Work instruction: Repeat the records exactly. Every line must match.

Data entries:
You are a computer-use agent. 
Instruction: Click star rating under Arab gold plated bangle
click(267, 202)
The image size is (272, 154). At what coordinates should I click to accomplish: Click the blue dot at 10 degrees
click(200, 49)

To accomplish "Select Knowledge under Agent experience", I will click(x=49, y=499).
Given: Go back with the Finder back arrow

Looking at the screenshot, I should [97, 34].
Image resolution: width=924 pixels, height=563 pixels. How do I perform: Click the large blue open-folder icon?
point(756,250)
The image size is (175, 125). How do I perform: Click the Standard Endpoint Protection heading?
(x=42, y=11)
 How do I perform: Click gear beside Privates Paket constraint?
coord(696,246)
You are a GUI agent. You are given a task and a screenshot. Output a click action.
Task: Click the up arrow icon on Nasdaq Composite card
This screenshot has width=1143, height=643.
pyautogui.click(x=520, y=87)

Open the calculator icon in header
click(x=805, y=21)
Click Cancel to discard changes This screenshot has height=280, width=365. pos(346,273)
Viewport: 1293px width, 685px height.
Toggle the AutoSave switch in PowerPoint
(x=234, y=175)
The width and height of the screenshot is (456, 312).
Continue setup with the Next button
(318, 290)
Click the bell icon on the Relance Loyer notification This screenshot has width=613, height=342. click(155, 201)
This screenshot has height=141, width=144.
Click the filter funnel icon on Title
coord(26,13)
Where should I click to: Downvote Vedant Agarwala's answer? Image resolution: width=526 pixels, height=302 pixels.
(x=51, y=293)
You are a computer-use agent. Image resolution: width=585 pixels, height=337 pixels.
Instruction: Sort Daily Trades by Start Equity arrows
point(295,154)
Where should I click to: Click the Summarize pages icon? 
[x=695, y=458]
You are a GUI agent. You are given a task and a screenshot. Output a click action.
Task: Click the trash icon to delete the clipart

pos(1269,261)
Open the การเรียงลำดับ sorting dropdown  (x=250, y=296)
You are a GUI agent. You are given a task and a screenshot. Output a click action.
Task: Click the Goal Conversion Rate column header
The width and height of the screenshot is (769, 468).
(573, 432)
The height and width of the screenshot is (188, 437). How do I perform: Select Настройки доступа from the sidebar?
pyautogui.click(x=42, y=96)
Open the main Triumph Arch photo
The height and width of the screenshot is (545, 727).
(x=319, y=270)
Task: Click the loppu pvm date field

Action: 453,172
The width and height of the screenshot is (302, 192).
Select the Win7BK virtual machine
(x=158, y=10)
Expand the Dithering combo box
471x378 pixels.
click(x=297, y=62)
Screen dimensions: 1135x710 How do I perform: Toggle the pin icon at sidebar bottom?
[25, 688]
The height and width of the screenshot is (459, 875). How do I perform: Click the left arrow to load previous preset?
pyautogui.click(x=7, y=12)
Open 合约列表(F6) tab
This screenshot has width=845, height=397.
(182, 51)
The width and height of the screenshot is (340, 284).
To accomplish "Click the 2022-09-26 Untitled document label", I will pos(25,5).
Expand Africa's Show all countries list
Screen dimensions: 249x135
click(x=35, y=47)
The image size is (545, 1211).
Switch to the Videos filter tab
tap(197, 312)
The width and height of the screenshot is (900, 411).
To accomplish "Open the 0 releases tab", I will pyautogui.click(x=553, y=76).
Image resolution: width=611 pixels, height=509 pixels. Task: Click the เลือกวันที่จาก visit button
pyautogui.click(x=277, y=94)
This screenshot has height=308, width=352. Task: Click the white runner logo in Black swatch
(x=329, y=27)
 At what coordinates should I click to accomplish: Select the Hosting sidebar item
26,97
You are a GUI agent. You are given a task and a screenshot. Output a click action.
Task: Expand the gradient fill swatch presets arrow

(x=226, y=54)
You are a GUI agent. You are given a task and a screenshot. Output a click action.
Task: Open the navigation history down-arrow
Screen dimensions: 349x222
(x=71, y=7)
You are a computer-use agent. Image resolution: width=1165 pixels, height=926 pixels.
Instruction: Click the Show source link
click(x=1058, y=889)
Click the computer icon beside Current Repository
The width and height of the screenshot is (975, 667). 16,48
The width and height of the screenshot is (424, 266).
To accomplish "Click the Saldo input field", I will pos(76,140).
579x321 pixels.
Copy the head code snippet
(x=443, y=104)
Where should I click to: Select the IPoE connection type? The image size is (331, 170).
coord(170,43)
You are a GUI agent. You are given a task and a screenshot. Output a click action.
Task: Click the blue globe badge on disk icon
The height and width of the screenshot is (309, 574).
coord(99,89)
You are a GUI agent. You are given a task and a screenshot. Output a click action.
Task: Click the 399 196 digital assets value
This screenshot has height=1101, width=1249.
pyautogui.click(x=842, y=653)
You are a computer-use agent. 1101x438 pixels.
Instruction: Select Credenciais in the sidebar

Completed task:
You are a computer-use agent. 
Instruction: Click star rating under Arab gold plated bangle
click(267, 202)
The image size is (272, 154). At what coordinates should I click to accomplish: Click the blue dot at 10 degrees
click(200, 49)

To accomplish "Select Knowledge under Agent experience", I will click(x=49, y=499).
Given: Go back with the Finder back arrow

Looking at the screenshot, I should [97, 34].
Image resolution: width=924 pixels, height=563 pixels. How do I perform: Click the large blue open-folder icon?
point(756,250)
The image size is (175, 125). How do I perform: Click the Standard Endpoint Protection heading?
(x=42, y=11)
 How do I perform: Click gear beside Privates Paket constraint?
coord(696,246)
You are a GUI agent. You are given a task and a screenshot. Output a click action.
Task: Click the up arrow icon on Nasdaq Composite card
This screenshot has width=1143, height=643.
pyautogui.click(x=520, y=87)

Open the calculator icon in header
click(x=805, y=21)
Click Cancel to discard changes This screenshot has height=280, width=365. pos(346,273)
Viewport: 1293px width, 685px height.
Toggle the AutoSave switch in PowerPoint
(x=234, y=175)
The width and height of the screenshot is (456, 312).
Continue setup with the Next button
(318, 290)
Click the bell icon on the Relance Loyer notification This screenshot has width=613, height=342. click(155, 201)
This screenshot has height=141, width=144.
Click the filter funnel icon on Title
coord(26,13)
Where should I click to: Downvote Vedant Agarwala's answer? Image resolution: width=526 pixels, height=302 pixels.
(x=51, y=293)
You are a computer-use agent. Image resolution: width=585 pixels, height=337 pixels.
Instruction: Sort Daily Trades by Start Equity arrows
point(295,154)
Where should I click to: Click the Summarize pages icon? 
[x=695, y=458]
You are a GUI agent. You are given a task and a screenshot. Output a click action.
Task: Click the trash icon to delete the clipart

pos(1269,261)
Open the การเรียงลำดับ sorting dropdown  (x=250, y=296)
You are a GUI agent. You are given a task and a screenshot. Output a click action.
Task: Click the Goal Conversion Rate column header
The width and height of the screenshot is (769, 468).
(573, 432)
The height and width of the screenshot is (188, 437). How do I perform: Select Настройки доступа from the sidebar?
pyautogui.click(x=42, y=96)
Open the main Triumph Arch photo
The height and width of the screenshot is (545, 727).
(x=319, y=270)
Task: Click the loppu pvm date field

Action: 453,172
The width and height of the screenshot is (302, 192).
Select the Win7BK virtual machine
(x=158, y=10)
Expand the Dithering combo box
471x378 pixels.
click(x=297, y=62)
Screen dimensions: 1135x710 How do I perform: Toggle the pin icon at sidebar bottom?
[25, 688]
The height and width of the screenshot is (459, 875). How do I perform: Click the left arrow to load previous preset?
pyautogui.click(x=7, y=12)
Open 合约列表(F6) tab
This screenshot has width=845, height=397.
(182, 51)
The width and height of the screenshot is (340, 284).
To accomplish "Click the 2022-09-26 Untitled document label", I will pos(25,5).
Expand Africa's Show all countries list
Screen dimensions: 249x135
click(x=35, y=47)
The image size is (545, 1211).
Switch to the Videos filter tab
tap(197, 312)
The width and height of the screenshot is (900, 411).
To accomplish "Open the 0 releases tab", I will pyautogui.click(x=553, y=76).
Image resolution: width=611 pixels, height=509 pixels. Task: Click the เลือกวันที่จาก visit button
pyautogui.click(x=277, y=94)
This screenshot has height=308, width=352. Task: Click the white runner logo in Black swatch
(x=329, y=27)
 At what coordinates should I click to accomplish: Select the Hosting sidebar item
26,97
You are a GUI agent. You are given a task and a screenshot. Output a click action.
Task: Expand the gradient fill swatch presets arrow

(x=226, y=54)
You are a GUI agent. You are given a task and a screenshot. Output a click action.
Task: Open the navigation history down-arrow
Screen dimensions: 349x222
(x=71, y=7)
You are a computer-use agent. Image resolution: width=1165 pixels, height=926 pixels.
Instruction: Click the Show source link
click(x=1058, y=889)
Click the computer icon beside Current Repository
The width and height of the screenshot is (975, 667). 16,48
The width and height of the screenshot is (424, 266).
To accomplish "Click the Saldo input field", I will pos(76,140).
579x321 pixels.
Copy the head code snippet
(x=443, y=104)
Where should I click to: Select the IPoE connection type? The image size is (331, 170).
coord(170,43)
You are a GUI agent. You are given a task and a screenshot. Output a click action.
Task: Click the blue globe badge on disk icon
The height and width of the screenshot is (309, 574).
coord(99,89)
You are a GUI agent. You are given a task and a screenshot. Output a click action.
Task: Click the 399 196 digital assets value
This screenshot has height=1101, width=1249.
pyautogui.click(x=842, y=653)
You are a computer-use agent. 1101x438 pixels.
Instruction: Select Credenciais in the sidebar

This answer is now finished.